• _EXERCISE TASK_: Copy each of the items below word for word, leaving out the pictures.

• _INPUT DATA_:
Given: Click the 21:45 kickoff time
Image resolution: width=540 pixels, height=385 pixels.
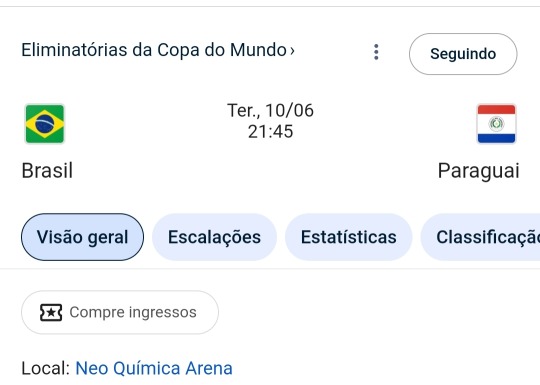Looking at the screenshot, I should point(270,132).
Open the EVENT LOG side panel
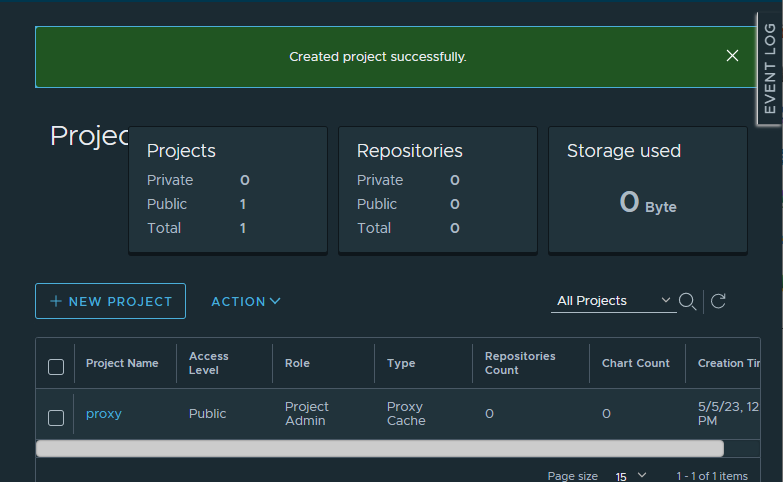Image resolution: width=783 pixels, height=482 pixels. pos(769,67)
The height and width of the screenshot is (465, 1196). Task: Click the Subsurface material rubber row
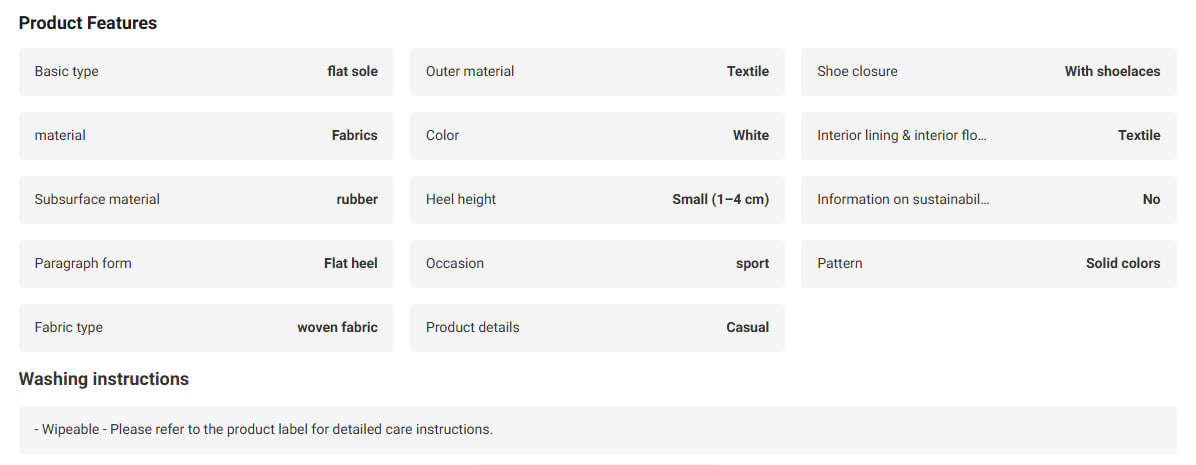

• _EXERCISE SOLUTION_:
Given: Click the 21:45 kickoff time
Image resolution: width=540 pixels, height=385 pixels.
Looking at the screenshot, I should point(270,132).
Open the EVENT LOG side panel
Image resolution: width=783 pixels, height=482 pixels. pos(769,67)
The height and width of the screenshot is (465, 1196). Task: Click the Subsurface material rubber row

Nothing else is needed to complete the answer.